(Directions for this task)
Every line from the one with "Task: Open the Group dropdown showing mac" to the one with "Image resolution: width=544", including those two, is to be copied exactly; all other lines of the entries below are left out.

*** Opening Materials provided ***

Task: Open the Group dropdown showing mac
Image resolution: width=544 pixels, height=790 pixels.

*** Closing Materials provided ***
*** Opening Materials provided ***

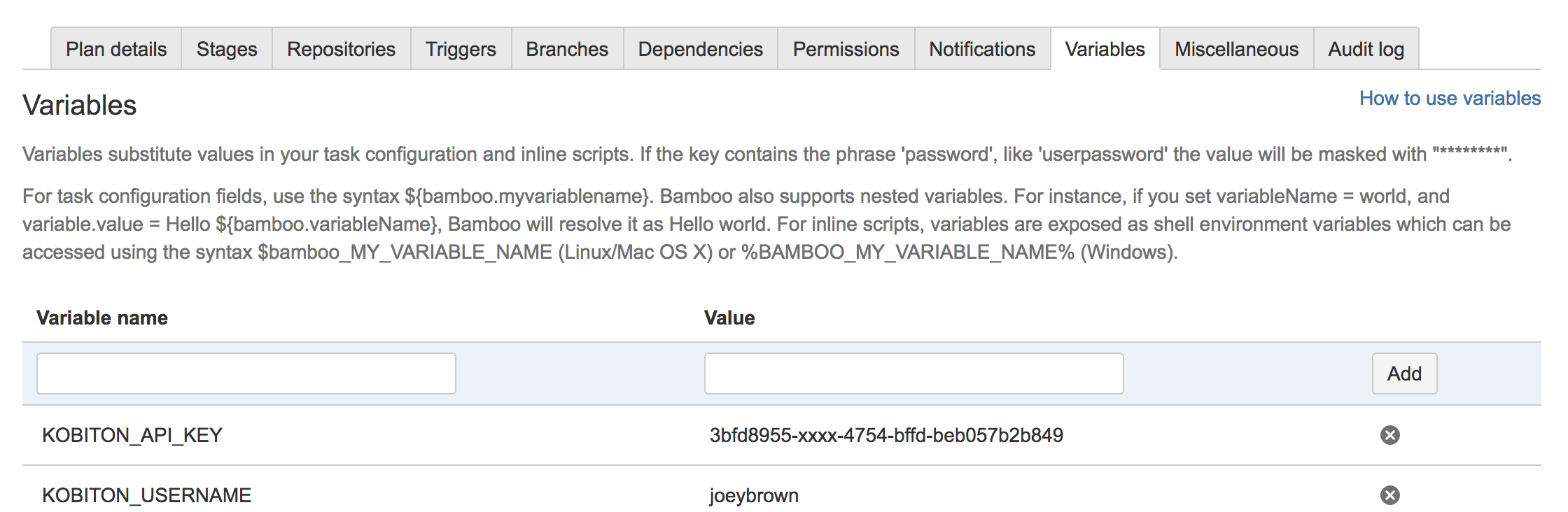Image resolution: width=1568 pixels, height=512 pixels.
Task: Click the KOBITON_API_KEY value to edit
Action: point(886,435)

*** Closing Materials provided ***
*** Opening Materials provided ***

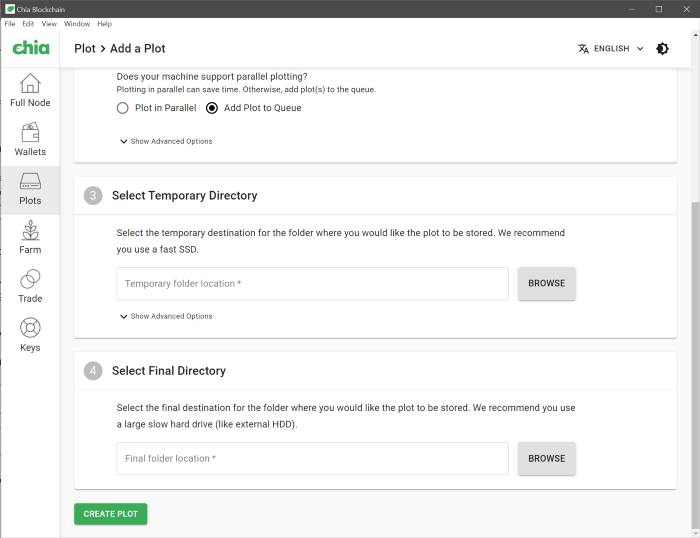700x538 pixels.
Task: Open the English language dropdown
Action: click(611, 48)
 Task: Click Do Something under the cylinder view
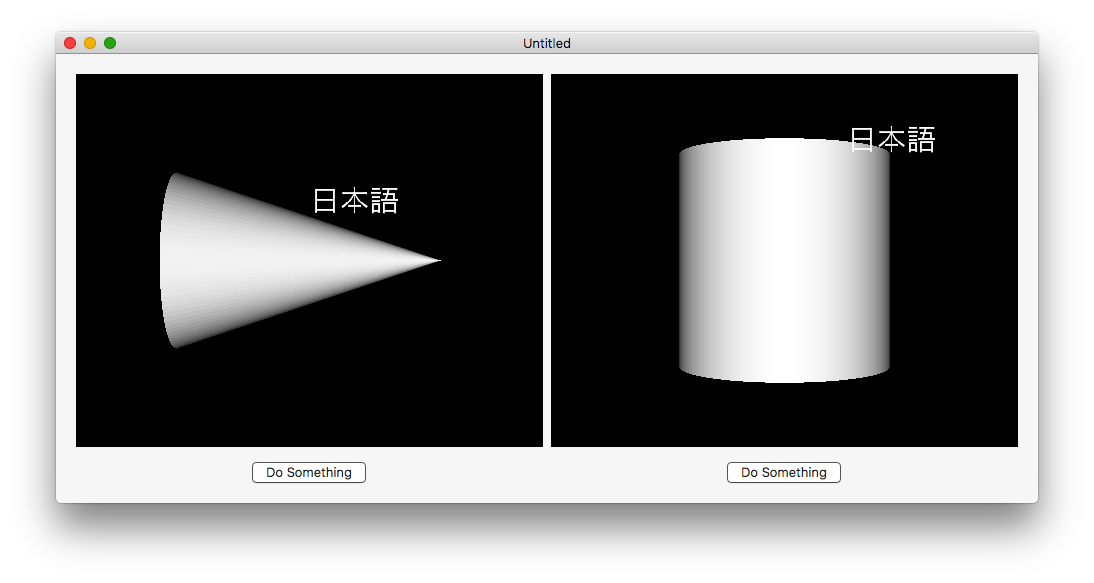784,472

*** Closing Materials provided ***

(Exercise result)
Task: Open the Group dropdown showing mac
Image resolution: width=544 pixels, height=790 pixels.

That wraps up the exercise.